TTC Chaos, I Just Don’t Get It
June 9th, 2015 by PotatoThe subway was yet again disrupted this week, with all three subway lines out of commission for an extended period Monday morning (and for a while the SRT too) — and not even shuttle buses to try to take up some of the load. I personally think it was a terrorist threat and they’re just not telling us, because the official explanation does not make sense to me at all, and just makes me angry.
Officially, it was a communications failure, and they can’t run any trains in any fashion without communications. TTC spokesperson likened it to “trying to land a plane without having communications with the tower.”
No, come on, pull the other one. I’m going to try to track down a few drivers and see if the media contacts at the TTC will talk to me, but there is just no fucking way it is like that at all. They’re trains, running on tracks, with human drivers. The equivalent scenario is closer to drivers having to cope with a power outage knocking out traffic lights — things slow down, you approach every intersection with caution, but you don’t just throw your hands in the air and say that it’s too unsafe to leave the garage today.
Trains are not cars, but in many ways the differences make the situation easier: they’re on tracks, on isolated rights-of-way, with no worries of kids running across to chase balls or geese1 sauntering across the road.

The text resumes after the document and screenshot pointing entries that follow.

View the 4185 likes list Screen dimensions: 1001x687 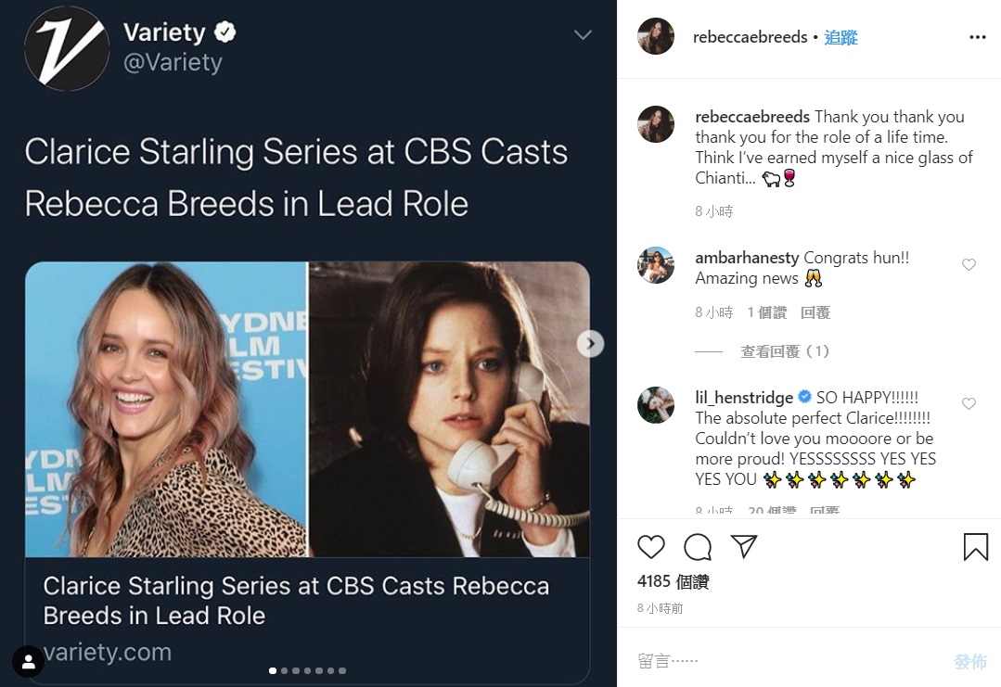(x=674, y=581)
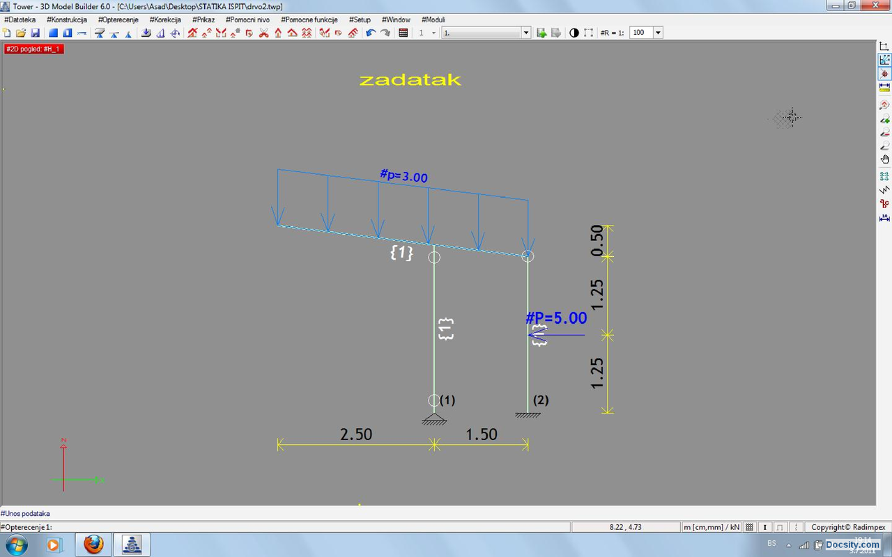Click the dimension line tool with number 10
The width and height of the screenshot is (892, 557).
click(884, 218)
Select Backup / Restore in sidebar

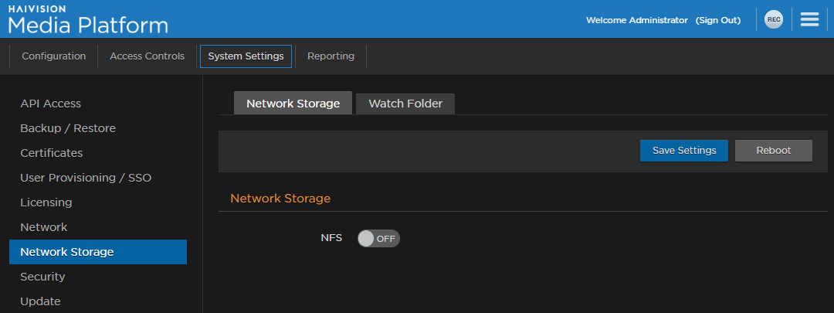68,128
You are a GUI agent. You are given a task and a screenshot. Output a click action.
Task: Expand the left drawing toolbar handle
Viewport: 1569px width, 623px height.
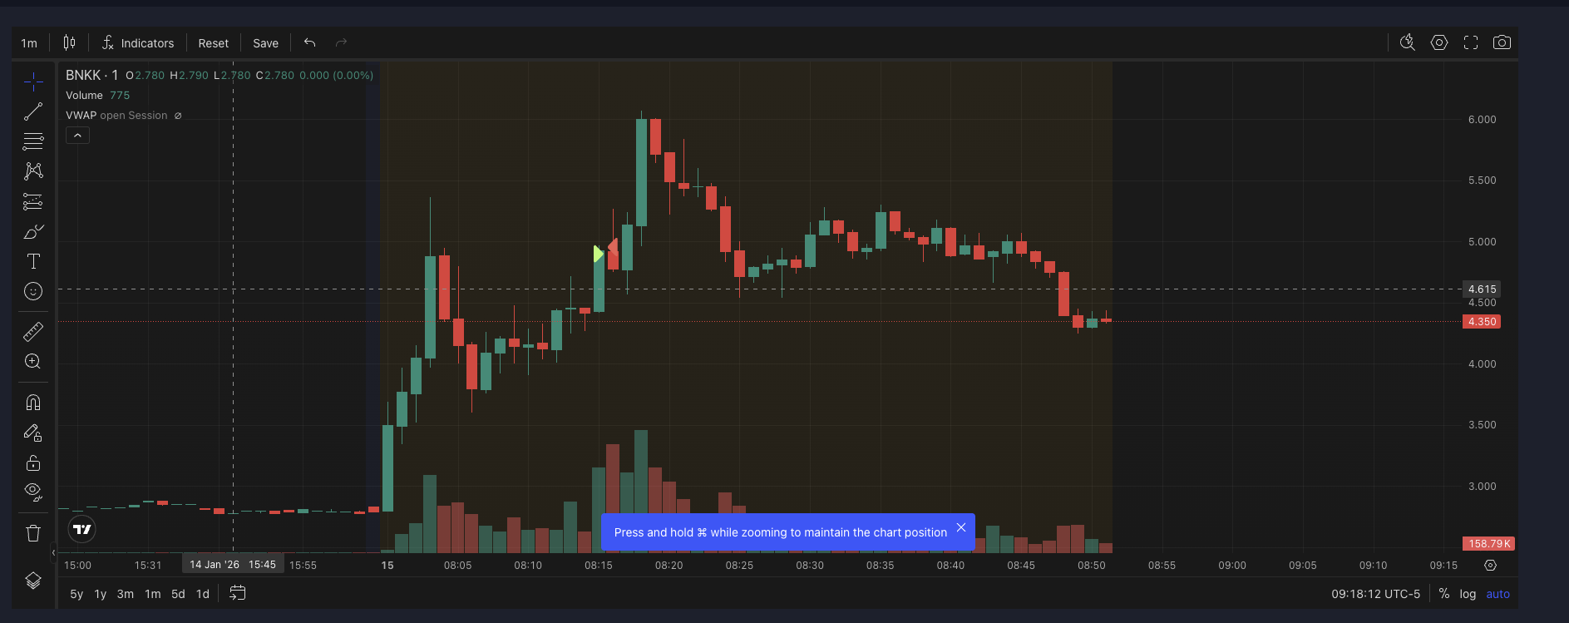(x=53, y=552)
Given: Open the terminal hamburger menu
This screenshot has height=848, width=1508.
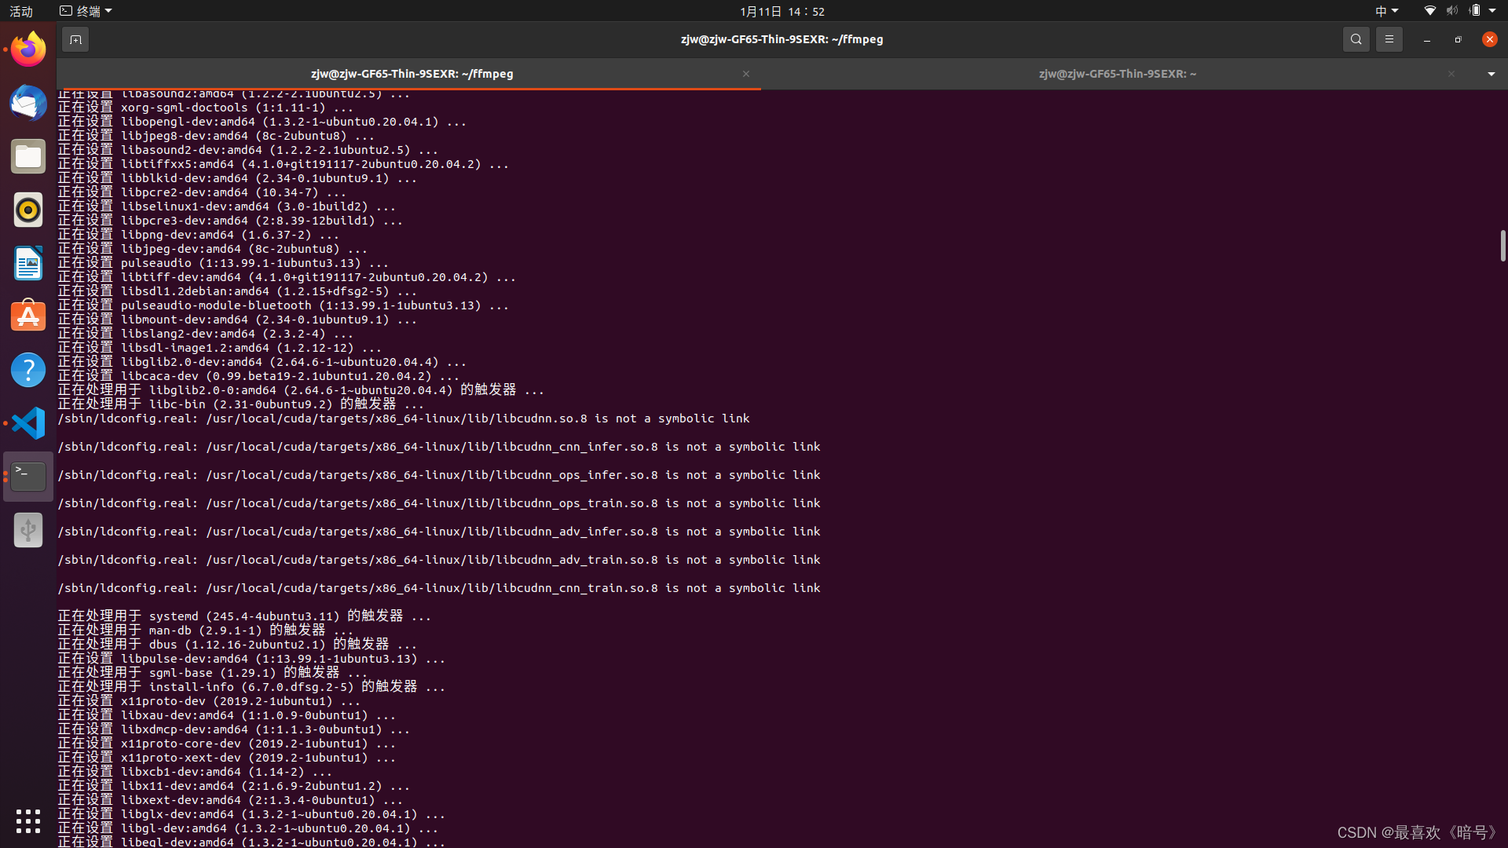Looking at the screenshot, I should 1389,39.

The main thing to worry about are the switches, and it should be super-simple to interlock them to lock in straight-ahead mode for safety when comms go out.
So I can’t see any damned reason why a train can’t creep along under the direction of the human driver, and get some kind of service going. Yes, they may have to go slower — a train can’t exactly stop on a dime, but usnig publicly available information TTC subway trains can come to a full stop from 30 km/h in about 50 m without bowling anyone over, and in as little as 25 m in an emergency braking situation (for scale, the trains are 23.2 m long). Now I know that distances are hard to judge accurately by eye, especially underground in the absence of familiar landmarks for scale, but from all the time I’ve spent on the subway gazing out the front of the lead car, I’m pretty sure the visibility down the well-lit tunnel is at least 50 m in all parts of the line, and multiples of that in most places. And even if it’s not in some curves, from a relative 15 km/h crawl — that still moves something — a train could stop in 12 m.
That leaves the 6 switches at the terminal stations as the main sticking point to operating without communications. And seriously, if those can’t be manually operated by a half-dozen people sent into the tunnels to direct traffic, then they should be redesigned to do so ASAP.
Yes, it would still have been a sucktacular delay, and without communications its likely we’d get trains bunching and gaping through the system pretty quickly. But I just can’t believe that professional, unionized drivers are completely unable to operate their trains without being directed by central communications in constant contact, that there isn’t a 15 km/h failsafe mode. I mean, many cities had subway and trolley systems before radio communications and signalling systems were even invented, and the trains ran.
1. Who can fly, but choose not to. Seriously, fuck geese. Now that I think about it, the TTC’s mascot should be a Canada Goose.
Update: As soon as I hit publish I think I got it: they think it’s a safety issue not because the trains will crash but possibly because the emergency response strips won’t send a signal to TTC central so that they can call an ambulance and hold the line up for the false alarm of the hour. Again, I don’t see how waiting until the train hits the station for a runner to hit the surface and call 911 is such a major safety issue that it warrants a complete shutdown. But then again, if that’s the reason then the plane landing analogy above is totally off base and even more idiotic.
June 12th, 2015 at 8:51 am
I had the exact reaction at first. But the TTC shutting down is much less risk (PR wise) than having an actual emergency and not being aware of it or being able to react appropriately (PR wise)
June 13th, 2015 at 12:35 pm
I suspect you’re right, Paul — but that partly comes down to the hilarious “system running normally” image. The TTC is broken down and delayed so much that there’s basically zero repercussions for them to have a slightly larger shutdown like this, so it’s the zero-cost option.